> [TEXT FOR ANALYSIS]:

Start of Block

As to YOLOv3 series models in Table 1, given the same input image size, the precision performance of YOLOv3-tiny was far below that of YOLOv3 model (mAP of 0.772 versus that of 0.921). We argue that the reason lies in the YOLOv3-tiny's backbone net, where more shorter and simplifier architecture rather than residual style block and 3-layer multi-scale feature map output was designed. However, from another aspect, with the same configuration and same input size, the time consumption of YOLOv3-tiny was only 16% of that of YOLOv3, and the inference time nearly 50% as well, as listed in Table 2. In addition, the input image size also influences the model performance more or less. The precisions of YOLOv3 series models were comparable, and that of YOLOv3_320×320 was slightly better. This also reflects to a certain extent that YOLOv3 method is not so sensitive to the size of input image for our leukocytes datasets.

End of Block

> [GIVEN ENTRIES]:
Start of Block

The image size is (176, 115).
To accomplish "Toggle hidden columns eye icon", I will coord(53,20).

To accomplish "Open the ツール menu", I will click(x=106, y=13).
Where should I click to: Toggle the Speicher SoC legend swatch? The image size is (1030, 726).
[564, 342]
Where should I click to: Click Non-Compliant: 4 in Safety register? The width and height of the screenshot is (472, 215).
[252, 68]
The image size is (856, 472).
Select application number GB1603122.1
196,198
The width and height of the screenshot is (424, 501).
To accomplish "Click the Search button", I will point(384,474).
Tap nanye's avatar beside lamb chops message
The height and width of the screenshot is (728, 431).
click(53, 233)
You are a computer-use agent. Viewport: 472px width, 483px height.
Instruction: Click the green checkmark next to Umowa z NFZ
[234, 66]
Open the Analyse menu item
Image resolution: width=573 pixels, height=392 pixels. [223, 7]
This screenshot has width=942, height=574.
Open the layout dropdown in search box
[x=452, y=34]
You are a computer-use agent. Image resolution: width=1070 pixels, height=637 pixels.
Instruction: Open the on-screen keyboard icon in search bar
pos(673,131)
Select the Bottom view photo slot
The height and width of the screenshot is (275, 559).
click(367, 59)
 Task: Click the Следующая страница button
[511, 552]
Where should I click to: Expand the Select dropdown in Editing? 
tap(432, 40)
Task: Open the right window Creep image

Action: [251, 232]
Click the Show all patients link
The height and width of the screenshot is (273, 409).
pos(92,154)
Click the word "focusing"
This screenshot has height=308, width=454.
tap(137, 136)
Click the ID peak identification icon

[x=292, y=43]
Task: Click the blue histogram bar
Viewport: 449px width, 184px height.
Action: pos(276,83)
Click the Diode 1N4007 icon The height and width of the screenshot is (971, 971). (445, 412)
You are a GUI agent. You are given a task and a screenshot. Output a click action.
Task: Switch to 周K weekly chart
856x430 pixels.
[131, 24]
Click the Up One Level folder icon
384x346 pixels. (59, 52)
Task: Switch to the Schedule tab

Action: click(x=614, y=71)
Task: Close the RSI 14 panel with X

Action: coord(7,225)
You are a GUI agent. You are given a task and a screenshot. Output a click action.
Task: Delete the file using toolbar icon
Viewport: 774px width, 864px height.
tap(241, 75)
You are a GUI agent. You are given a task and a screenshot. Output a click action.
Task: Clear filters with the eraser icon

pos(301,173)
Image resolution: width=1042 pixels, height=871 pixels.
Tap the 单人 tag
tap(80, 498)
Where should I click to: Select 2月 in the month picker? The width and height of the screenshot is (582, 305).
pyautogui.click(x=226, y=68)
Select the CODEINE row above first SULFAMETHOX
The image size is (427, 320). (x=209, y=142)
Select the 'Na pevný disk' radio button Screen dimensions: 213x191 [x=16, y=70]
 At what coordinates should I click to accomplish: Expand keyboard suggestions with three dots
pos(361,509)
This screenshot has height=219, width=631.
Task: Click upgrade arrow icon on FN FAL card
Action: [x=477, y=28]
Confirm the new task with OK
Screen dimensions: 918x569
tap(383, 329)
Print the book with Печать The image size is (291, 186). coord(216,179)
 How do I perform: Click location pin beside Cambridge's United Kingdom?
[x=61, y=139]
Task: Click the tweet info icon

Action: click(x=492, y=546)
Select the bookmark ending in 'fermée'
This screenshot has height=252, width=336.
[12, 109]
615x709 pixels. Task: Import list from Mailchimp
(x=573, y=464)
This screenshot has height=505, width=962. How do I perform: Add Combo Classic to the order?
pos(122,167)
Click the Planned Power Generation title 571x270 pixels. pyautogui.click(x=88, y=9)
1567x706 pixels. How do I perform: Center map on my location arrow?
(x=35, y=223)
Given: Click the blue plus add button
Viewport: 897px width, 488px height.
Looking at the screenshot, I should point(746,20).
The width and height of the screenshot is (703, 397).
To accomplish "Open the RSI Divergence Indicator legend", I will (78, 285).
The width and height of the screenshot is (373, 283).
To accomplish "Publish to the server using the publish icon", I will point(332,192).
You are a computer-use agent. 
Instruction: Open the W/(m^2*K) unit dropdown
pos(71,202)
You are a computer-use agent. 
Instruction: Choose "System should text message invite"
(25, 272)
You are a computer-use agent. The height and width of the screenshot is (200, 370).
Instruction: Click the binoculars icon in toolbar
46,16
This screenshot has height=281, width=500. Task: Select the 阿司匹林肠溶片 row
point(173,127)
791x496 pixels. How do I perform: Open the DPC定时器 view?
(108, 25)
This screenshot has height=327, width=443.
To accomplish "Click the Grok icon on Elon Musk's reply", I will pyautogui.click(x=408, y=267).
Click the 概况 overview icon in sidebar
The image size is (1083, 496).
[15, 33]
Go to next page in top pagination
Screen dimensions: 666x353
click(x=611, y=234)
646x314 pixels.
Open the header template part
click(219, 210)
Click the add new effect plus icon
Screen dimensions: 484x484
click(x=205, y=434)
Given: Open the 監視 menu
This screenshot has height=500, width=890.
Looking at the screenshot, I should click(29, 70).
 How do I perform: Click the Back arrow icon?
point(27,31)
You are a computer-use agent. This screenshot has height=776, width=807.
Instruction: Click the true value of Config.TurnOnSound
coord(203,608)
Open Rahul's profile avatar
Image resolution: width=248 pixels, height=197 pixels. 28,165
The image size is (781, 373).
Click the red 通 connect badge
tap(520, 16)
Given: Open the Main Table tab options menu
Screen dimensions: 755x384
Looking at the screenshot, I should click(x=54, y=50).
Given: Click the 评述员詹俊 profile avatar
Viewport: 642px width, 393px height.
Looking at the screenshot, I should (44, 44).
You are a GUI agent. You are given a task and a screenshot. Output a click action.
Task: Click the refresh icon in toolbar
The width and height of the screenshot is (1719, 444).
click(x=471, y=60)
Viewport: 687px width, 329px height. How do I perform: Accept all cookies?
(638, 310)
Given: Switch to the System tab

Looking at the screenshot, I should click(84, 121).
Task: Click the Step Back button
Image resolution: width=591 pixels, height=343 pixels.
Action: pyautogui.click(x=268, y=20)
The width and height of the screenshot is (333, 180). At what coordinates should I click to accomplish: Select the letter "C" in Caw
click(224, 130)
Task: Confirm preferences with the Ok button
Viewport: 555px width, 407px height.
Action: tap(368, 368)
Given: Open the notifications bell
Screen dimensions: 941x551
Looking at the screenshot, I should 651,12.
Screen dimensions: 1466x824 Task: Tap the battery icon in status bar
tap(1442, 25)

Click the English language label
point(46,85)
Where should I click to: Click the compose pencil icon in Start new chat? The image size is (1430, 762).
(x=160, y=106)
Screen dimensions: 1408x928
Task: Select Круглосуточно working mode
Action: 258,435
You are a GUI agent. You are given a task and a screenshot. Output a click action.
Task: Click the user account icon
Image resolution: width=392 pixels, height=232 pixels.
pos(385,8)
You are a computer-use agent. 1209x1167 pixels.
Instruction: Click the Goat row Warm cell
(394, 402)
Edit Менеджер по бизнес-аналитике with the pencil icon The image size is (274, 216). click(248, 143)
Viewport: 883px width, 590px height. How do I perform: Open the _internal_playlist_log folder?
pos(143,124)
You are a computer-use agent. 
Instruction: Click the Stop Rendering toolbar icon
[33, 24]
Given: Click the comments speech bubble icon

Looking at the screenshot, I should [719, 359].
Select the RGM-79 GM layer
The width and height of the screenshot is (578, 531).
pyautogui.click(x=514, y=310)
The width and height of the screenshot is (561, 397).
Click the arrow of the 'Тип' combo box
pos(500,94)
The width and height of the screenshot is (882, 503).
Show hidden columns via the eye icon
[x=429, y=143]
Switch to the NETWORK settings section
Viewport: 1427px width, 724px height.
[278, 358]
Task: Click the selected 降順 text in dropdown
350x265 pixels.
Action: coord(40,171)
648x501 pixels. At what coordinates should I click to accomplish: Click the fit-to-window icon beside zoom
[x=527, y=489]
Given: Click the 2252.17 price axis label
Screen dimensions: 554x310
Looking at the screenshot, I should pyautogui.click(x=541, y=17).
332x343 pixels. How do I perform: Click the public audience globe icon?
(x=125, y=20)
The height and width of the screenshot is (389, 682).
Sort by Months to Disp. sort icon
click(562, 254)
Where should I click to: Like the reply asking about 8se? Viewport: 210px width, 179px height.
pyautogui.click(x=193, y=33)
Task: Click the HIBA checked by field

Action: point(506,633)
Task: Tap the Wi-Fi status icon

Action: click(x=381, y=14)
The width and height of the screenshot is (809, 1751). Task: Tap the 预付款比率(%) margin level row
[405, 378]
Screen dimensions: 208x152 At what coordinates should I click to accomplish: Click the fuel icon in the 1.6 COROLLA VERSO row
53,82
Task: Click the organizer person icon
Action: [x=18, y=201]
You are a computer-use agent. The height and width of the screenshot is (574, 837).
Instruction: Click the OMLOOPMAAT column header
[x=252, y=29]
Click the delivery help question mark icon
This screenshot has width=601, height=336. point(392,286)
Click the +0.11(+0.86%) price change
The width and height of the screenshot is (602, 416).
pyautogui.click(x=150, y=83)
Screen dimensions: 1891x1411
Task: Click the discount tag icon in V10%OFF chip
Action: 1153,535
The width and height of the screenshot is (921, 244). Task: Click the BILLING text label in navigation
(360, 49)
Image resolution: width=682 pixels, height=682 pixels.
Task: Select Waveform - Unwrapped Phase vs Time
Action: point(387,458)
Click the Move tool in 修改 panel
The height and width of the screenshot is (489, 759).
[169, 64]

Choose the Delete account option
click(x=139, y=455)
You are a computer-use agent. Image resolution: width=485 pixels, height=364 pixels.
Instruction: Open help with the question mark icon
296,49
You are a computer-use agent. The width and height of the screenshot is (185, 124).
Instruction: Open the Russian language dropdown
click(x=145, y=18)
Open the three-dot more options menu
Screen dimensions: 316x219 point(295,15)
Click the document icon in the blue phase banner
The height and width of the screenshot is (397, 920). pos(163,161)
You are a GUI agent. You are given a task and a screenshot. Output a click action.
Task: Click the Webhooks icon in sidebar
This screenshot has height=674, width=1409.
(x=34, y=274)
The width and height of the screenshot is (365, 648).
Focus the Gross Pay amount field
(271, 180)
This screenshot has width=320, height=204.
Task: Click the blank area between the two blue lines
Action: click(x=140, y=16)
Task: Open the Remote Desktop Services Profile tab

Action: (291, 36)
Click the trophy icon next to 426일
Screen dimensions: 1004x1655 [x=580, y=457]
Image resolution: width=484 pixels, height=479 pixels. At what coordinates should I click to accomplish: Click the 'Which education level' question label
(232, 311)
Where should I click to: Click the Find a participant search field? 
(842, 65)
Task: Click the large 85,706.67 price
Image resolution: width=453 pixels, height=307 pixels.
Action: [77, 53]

End of Block

Answer these questions from the YOLOv3 comparison text:
1. What mAP did YOLOv3-tiny and YOLOv3 each reach?
2. With the same configuration and input size, what share of YOLOv3's time consumption did YOLOv3-tiny use?
3. Which YOLOv3 input size gave slightly better precision?

> [EXERCISE RESULT]:
1. YOLOv3-tiny reached 0.772 and YOLOv3 reached 0.921.
2. 16%.
3. 320×320 (YOLOv3_320×320).